昨年購入のMasters of Stringsから、第2CD、ジュゼッペ・タルティーニ作曲ヴァイオリン協奏曲ニ短調を聞く。
ヴァイオリン奏鳴曲「悪魔のトリル」で有名なイタリア・バロック期の作曲家だが、私はこの協奏曲の方が好きである。
以下、簡単なCDデータ。
ヴァイオリン協奏曲ニ短調(ジュゼッペ・タルティーニ作曲)
ヴァイオリン:ヨーゼフ・シゲティ
指揮:ヴァルター・ゲール、オケ:不明。1937年録音。
3楽章構成。
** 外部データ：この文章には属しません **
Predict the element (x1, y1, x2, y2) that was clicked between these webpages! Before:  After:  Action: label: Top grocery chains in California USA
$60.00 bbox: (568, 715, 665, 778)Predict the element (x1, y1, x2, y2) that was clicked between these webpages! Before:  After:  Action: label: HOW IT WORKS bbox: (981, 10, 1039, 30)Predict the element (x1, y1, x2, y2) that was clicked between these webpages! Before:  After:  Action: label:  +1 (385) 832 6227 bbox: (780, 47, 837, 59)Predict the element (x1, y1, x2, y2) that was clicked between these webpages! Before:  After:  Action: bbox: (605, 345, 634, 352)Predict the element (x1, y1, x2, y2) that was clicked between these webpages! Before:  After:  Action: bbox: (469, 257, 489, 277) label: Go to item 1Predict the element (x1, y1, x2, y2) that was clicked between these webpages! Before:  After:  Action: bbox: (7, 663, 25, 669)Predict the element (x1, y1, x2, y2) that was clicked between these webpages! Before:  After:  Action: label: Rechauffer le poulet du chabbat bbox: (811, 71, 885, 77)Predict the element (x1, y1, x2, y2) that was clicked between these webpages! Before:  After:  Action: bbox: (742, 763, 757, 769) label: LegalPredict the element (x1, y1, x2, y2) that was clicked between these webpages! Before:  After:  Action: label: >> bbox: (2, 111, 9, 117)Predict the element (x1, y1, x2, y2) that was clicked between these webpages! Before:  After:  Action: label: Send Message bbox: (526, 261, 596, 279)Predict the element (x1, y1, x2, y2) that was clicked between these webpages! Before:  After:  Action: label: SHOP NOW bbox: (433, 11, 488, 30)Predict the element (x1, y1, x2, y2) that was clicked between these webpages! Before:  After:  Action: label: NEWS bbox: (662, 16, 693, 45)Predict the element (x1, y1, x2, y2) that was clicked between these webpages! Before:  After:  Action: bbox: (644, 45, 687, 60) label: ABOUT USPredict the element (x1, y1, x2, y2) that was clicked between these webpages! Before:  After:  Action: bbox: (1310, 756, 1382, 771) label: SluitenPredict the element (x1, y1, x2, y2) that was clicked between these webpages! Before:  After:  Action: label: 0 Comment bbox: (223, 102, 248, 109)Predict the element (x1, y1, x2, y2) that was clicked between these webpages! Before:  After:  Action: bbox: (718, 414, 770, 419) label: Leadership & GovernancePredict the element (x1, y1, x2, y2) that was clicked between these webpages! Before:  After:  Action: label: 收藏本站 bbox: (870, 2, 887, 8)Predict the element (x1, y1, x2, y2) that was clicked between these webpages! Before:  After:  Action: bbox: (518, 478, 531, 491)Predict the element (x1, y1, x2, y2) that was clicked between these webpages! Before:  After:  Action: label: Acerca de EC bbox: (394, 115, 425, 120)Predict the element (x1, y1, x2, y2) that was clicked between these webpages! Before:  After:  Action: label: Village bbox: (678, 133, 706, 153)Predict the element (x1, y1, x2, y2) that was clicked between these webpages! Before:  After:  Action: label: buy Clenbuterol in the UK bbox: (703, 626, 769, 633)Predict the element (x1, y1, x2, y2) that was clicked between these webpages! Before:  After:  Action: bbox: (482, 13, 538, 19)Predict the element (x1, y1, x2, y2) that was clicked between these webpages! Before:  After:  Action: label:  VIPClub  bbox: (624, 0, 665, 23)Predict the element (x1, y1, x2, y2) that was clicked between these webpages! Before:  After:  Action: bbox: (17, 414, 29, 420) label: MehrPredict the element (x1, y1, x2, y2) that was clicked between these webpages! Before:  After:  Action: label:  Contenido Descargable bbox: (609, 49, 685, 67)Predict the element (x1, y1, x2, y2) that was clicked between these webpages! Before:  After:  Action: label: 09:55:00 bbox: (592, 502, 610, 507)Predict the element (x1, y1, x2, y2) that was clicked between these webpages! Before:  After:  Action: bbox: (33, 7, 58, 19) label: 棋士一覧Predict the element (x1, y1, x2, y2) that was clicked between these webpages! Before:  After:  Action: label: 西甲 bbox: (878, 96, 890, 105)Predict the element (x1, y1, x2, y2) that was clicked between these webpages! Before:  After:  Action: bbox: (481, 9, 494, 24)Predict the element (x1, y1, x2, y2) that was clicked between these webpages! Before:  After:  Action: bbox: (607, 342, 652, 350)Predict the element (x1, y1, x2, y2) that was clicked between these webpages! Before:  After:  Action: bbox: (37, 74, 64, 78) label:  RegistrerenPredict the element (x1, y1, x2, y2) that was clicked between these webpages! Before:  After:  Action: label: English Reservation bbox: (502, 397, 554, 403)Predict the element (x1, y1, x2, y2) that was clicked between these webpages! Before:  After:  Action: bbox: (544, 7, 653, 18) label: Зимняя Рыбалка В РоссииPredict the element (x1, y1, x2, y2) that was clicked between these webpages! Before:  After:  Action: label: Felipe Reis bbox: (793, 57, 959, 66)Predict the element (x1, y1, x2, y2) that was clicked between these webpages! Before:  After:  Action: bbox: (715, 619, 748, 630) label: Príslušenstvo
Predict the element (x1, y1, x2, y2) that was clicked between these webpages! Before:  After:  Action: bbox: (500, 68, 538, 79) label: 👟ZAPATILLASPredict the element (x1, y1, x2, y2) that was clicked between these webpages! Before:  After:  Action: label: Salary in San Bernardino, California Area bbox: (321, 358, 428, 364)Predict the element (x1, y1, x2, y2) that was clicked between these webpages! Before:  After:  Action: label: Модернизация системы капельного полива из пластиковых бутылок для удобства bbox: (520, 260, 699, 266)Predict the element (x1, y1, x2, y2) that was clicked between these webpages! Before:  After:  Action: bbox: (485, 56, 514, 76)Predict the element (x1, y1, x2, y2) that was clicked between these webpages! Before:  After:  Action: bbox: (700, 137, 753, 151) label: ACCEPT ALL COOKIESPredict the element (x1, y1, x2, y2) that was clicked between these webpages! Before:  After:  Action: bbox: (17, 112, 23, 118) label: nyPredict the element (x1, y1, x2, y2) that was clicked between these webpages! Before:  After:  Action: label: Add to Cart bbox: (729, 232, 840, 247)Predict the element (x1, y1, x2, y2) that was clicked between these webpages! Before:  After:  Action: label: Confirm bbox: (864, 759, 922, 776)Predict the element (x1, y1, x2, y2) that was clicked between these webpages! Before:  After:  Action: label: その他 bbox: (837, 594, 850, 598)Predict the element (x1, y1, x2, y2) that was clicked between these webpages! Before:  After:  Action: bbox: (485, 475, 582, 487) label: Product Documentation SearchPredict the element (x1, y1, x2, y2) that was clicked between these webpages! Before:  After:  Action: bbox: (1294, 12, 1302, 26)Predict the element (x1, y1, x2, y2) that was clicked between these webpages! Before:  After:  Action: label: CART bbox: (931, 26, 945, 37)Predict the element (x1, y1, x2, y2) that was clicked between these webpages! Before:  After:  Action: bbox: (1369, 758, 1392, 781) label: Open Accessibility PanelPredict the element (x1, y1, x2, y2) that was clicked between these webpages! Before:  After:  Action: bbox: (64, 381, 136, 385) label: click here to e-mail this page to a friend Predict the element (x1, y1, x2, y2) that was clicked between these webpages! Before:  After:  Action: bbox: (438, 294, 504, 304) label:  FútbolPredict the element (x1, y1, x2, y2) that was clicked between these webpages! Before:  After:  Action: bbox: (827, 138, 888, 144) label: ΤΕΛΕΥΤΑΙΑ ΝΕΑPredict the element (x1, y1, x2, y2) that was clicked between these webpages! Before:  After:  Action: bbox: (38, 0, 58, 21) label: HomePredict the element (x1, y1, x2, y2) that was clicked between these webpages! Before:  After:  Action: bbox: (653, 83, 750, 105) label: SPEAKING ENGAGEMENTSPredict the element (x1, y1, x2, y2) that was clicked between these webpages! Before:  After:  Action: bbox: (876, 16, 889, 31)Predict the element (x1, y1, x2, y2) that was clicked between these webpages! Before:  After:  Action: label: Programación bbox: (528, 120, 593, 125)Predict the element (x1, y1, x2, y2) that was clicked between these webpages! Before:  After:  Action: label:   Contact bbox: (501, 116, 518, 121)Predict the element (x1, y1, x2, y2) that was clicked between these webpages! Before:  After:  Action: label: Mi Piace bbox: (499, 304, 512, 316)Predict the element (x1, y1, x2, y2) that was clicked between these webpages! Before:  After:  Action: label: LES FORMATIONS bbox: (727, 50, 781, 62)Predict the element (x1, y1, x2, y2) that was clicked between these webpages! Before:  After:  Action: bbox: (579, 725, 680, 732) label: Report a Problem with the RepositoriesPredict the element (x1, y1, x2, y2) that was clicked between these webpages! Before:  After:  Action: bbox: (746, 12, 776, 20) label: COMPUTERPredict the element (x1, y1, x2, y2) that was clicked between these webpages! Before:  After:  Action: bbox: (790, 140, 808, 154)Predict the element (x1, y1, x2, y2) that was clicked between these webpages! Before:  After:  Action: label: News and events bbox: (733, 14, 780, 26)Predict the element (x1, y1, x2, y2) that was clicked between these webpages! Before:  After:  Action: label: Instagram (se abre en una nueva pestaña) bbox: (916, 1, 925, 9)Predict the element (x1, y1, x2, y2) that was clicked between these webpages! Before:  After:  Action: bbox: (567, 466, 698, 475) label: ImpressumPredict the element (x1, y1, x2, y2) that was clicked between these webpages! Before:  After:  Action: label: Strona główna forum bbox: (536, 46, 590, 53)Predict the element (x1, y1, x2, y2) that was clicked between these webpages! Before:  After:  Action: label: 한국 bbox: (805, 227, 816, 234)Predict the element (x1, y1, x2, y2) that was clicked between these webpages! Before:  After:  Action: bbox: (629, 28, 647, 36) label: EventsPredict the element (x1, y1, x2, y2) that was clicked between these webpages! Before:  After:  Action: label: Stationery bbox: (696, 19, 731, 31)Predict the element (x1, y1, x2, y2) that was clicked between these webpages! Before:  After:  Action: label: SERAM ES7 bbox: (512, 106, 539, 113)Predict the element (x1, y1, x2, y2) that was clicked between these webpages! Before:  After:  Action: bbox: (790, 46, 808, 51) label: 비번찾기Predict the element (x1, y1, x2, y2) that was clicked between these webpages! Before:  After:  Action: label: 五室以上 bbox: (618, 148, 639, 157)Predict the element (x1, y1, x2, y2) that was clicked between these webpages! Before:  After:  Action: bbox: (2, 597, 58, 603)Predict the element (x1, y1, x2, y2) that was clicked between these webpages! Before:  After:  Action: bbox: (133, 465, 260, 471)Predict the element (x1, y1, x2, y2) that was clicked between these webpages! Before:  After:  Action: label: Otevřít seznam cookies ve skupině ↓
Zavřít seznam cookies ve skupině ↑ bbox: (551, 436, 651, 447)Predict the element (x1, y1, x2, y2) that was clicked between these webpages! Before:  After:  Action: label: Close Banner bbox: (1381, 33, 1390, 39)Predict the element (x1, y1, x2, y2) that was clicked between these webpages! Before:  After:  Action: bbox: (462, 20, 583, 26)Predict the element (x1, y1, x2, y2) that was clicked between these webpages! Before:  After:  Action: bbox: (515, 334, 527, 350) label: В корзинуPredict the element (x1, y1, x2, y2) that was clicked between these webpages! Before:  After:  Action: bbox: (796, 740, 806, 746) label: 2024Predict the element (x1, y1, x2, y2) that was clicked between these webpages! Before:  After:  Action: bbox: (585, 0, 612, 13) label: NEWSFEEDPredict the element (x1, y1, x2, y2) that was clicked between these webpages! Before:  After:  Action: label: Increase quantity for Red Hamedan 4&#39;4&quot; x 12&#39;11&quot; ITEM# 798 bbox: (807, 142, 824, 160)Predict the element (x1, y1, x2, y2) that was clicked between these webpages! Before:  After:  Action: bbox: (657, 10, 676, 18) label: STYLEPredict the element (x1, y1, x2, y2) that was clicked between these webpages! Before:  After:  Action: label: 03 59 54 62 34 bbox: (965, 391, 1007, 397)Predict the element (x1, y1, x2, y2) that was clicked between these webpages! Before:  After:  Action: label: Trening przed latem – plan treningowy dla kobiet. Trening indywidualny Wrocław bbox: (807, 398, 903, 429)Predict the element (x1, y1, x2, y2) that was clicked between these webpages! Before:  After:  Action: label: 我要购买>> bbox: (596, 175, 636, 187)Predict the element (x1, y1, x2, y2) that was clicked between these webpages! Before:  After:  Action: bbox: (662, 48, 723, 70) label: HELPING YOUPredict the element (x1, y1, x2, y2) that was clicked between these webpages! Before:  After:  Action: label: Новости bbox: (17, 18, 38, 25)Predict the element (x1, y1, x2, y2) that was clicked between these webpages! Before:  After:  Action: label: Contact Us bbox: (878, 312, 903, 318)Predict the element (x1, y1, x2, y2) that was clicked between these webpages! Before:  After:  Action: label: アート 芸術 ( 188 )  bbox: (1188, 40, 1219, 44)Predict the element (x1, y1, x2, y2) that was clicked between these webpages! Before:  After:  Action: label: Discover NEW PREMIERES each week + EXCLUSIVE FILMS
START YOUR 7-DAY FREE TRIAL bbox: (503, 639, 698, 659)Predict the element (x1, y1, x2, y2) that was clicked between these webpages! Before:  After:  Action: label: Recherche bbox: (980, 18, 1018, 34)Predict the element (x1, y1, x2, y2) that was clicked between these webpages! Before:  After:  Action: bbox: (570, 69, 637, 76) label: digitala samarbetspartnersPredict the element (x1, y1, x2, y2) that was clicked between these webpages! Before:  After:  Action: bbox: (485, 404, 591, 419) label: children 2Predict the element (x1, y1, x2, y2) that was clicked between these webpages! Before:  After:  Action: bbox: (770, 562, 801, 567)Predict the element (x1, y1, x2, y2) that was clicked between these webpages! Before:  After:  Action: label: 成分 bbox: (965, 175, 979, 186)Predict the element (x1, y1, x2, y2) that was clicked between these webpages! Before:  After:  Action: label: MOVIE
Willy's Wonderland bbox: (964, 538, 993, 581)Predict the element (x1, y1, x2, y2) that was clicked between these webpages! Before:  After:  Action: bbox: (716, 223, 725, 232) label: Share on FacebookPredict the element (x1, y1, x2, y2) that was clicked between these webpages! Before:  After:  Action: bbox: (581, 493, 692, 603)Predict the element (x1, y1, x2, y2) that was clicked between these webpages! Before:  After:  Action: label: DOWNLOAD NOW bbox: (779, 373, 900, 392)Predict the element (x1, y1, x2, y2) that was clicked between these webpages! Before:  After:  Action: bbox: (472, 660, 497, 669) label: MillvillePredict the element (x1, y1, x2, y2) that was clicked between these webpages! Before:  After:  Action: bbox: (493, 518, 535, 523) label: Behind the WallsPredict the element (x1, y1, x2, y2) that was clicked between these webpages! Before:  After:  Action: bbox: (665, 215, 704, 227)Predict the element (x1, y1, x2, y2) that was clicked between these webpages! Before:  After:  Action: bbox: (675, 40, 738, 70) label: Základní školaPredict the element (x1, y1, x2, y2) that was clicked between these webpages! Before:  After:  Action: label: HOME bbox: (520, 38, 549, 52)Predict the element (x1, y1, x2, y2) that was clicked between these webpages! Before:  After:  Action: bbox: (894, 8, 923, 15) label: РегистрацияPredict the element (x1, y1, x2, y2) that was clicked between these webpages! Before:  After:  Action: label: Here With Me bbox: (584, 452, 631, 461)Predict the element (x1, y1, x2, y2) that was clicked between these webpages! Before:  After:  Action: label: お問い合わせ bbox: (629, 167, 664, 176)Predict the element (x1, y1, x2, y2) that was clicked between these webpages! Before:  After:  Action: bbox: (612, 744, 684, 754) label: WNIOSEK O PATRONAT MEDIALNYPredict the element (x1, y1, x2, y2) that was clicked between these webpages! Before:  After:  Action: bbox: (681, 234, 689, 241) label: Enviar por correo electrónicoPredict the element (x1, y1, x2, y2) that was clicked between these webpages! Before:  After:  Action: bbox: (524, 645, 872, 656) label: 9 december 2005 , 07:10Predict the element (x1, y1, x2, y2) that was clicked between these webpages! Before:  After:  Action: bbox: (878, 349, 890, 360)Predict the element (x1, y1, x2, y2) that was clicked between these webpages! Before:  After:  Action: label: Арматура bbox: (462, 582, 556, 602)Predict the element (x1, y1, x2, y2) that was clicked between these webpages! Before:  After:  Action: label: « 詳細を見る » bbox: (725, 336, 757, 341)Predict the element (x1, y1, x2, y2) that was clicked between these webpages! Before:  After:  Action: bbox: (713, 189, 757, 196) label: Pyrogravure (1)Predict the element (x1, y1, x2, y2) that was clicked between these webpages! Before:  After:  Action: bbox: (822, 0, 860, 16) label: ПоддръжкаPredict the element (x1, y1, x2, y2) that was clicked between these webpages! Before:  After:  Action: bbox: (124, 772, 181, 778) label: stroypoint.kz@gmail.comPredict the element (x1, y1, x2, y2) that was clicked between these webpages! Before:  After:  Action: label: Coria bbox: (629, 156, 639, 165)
Allegro−Grave−Prestoの、急−緩−急の構成だが、第1楽章はAllegroと言いつつ、かなりゆったりとしており、中−緩−急、と言った感じ。
バロック期の音楽だが、ヴィヴァルディなんかと違ってメロディラインがメランコリックで、浪漫派に近いものを感じる。
センチメンタルな第1楽章、悲しみの第2楽章、暗い情熱が走り回る第3楽章と、全て短調構成。
戦前の録音ゆえ、オケががさついて聞こえる上に、データとして不明、となってはいるが、シゲティの片鱗はうかがえる。
録音のせいもあって、つややかな演奏とはいいかねるが、朗々と歌う楽器、ヴァイオリンの、悲しみをたたえた高貴さは感じられるところで、けっこういい。
この曲、実はレコード時代にもうひとつの盤で所有しており、レコードタイトルに「魔弓の至芸」と題された、ジノ・フランチェスカッティの名演である。
こちらは現在CD化もされているようだが、はるか昔、これをレコードで聞いたときの感動は今も胸のうちによみがえってくるようだ。
胸をくすぐる青春の甘さにも似た、哀愁の旋律が、適度な湿り気を帯びて心を震わせてくれた。
録音の差があって、公平には比較できないけど、あの名演よりは、少し落ちると思うが、曲のすばらしさは久しぶりに堪能できたところだ。
こんな曲を夜、一人で聞いていると、なんか胸が熱くなっちゃうね・・・。